* Start Passage shown *
20 Nov 2023 2:29 PM GMT
The Centre has informed the Supreme Court that 28 states have appointed nodal officers in terms of directions in the 'Tehseen Poonawalla' guidelines in which the Court had issued guidelines to prevent mob violence and lynching. The status report was filed by the Centre in a batch of petitions seeking directions to prevent/curb hate speech.As per the Centre's status report, the States...
The Centre has informed the Supreme Court that 28 states have appointed nodal officers in terms of directions in the 'Tehseen Poonawalla' guidelines in which the Court had issued guidelines to prevent mob violence and lynching. The status report was filed by the Centre in a batch of petitions seeking directions to prevent/curb hate speech.
As per the Centre's status report, the States which informed that they have appointed nodal officers are : Andhra Pradesh, Andaman and Nicobar Islands, Arunachal Pradesh, Assam, Chhattisgarh, Delhi, Goa, Haryana, Himachal Pradesh, Jammu & Kashmir, Jharkhand, Karnataka, UT of Ladakh, Lakshadweep, Madhya Pradesh, Maharashtra, Manipur, Meghalaya, Mizoram, Odisha, Puducherry, Punjab, Rajasthan, Sikkim, Telangana, Tripura, Uttarakhand and Uttar Pradesh.
On 25th August, while hearing petitions seeking measures to curb hate crimes, the Apex Court had sought responses from the state government on the status of their compliance with the 2018 guidelines requiring the establishment of district-level nodal officers.
"..Learned Additional Solicitor General states that the Home Ministry will ascertain and get information from the State Government(s) regarding appointment of the Nodal Officer(s), and status report will be filed within a period of three weeks from today. In case, any State government does not furnish information/ details, the said factum will be stated" the Apex Court had dictated in its previous order.
* End Passage shown *
* Start Supplied records *
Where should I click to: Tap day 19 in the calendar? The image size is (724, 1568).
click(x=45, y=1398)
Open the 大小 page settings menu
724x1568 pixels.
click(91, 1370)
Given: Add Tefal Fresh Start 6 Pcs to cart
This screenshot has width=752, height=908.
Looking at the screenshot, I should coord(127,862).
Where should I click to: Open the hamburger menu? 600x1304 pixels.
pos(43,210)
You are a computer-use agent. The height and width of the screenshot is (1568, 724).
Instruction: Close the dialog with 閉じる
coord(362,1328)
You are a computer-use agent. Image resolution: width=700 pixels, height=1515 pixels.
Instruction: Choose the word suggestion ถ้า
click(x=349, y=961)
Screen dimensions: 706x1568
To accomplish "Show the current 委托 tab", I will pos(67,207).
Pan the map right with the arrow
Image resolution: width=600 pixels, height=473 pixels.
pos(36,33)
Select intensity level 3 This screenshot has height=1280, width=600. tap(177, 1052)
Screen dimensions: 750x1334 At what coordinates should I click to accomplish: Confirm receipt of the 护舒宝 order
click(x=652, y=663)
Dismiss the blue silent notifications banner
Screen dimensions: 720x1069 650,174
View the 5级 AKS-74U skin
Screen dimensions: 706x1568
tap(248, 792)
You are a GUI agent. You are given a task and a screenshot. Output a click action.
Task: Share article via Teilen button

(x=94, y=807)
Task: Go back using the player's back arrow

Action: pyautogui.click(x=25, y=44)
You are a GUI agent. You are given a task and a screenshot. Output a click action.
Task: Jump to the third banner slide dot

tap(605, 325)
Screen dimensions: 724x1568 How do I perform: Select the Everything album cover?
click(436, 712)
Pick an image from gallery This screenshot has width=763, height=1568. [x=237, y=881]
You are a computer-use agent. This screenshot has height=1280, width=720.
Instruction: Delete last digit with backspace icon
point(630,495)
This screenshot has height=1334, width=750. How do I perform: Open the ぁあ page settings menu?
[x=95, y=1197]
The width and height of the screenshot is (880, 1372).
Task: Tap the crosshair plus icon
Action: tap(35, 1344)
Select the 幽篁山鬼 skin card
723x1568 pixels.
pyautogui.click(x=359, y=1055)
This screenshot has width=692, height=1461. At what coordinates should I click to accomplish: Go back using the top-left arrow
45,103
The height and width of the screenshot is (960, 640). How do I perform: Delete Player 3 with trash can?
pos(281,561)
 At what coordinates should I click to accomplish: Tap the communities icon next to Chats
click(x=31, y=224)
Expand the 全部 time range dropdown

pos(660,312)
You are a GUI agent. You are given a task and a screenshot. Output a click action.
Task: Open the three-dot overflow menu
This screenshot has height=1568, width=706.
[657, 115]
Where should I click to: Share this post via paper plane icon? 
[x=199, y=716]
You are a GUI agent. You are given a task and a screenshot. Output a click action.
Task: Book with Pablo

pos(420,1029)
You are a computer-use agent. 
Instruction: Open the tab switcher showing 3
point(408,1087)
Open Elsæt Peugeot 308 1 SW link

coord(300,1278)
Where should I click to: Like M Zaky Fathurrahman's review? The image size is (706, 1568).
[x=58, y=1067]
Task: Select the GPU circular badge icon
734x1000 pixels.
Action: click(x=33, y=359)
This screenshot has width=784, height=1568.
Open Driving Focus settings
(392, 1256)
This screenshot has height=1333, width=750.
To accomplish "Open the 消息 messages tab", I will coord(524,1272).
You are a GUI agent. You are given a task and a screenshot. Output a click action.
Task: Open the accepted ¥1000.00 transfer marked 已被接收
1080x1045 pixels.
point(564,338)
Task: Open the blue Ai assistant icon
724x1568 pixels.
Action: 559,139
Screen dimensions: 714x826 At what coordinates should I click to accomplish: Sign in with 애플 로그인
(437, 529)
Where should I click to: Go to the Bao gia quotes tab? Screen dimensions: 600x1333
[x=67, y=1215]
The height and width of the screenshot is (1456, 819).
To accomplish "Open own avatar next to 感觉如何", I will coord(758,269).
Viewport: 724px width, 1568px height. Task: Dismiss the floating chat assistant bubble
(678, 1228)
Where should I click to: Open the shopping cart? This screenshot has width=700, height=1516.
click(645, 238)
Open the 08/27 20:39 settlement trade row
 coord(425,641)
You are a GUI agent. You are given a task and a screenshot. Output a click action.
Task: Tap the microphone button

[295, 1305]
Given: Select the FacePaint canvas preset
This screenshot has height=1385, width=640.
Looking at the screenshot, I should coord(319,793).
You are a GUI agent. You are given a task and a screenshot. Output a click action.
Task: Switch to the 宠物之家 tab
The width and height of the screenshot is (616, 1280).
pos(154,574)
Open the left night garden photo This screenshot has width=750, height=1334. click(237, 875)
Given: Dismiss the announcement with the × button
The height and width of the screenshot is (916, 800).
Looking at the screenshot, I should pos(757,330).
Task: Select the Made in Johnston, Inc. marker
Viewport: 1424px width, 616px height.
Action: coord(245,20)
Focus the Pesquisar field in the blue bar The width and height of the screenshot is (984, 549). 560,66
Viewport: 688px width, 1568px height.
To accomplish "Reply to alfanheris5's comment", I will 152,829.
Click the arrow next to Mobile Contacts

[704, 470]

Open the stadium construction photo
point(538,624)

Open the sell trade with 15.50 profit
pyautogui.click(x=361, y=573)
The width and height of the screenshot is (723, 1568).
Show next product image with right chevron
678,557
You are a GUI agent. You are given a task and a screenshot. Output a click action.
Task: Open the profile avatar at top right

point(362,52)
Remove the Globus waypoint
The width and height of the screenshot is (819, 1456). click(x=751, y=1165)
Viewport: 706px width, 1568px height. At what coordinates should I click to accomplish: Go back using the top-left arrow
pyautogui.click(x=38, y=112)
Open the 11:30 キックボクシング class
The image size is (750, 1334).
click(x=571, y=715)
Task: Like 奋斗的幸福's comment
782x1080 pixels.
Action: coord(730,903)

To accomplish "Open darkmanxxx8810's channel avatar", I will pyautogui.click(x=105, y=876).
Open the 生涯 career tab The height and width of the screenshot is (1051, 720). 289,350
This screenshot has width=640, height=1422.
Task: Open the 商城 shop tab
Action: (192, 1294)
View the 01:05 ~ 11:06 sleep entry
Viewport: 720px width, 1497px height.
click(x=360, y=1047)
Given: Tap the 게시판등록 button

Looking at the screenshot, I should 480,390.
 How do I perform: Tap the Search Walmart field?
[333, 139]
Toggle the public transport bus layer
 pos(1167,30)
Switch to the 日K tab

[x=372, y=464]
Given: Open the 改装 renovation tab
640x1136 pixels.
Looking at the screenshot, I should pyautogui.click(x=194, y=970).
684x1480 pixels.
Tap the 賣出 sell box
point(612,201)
* End Supplied records *
Request 1 =
Rewrite the report on nodal officers from "On 25th August, while" to "district-level nodal officers.", changing "hate crimes" to "mob violence".
Request 2 =
Copy out the records word for word, from the line with "Open the 11:30 キックボクシング class" to the line with "click(x=360, y=1047)".
The text and the records come from separate sources.

Final result 1 =
On 25th August, while hearing petitions seeking measures to curb mob violence, the Apex Court had sought responses from the state government on the status of their compliance with the 2018 guidelines requiring the establishment of district-level nodal officers.

Final result 2 =
Open the 11:30 キックボクシング class
The image size is (750, 1334).
click(x=571, y=715)
Task: Like 奋斗的幸福's comment
782x1080 pixels.
Action: coord(730,903)

To accomplish "Open darkmanxxx8810's channel avatar", I will pyautogui.click(x=105, y=876).
Open the 生涯 career tab The height and width of the screenshot is (1051, 720). 289,350
This screenshot has width=640, height=1422.
Task: Open the 商城 shop tab
Action: (192, 1294)
View the 01:05 ~ 11:06 sleep entry
Viewport: 720px width, 1497px height.
click(x=360, y=1047)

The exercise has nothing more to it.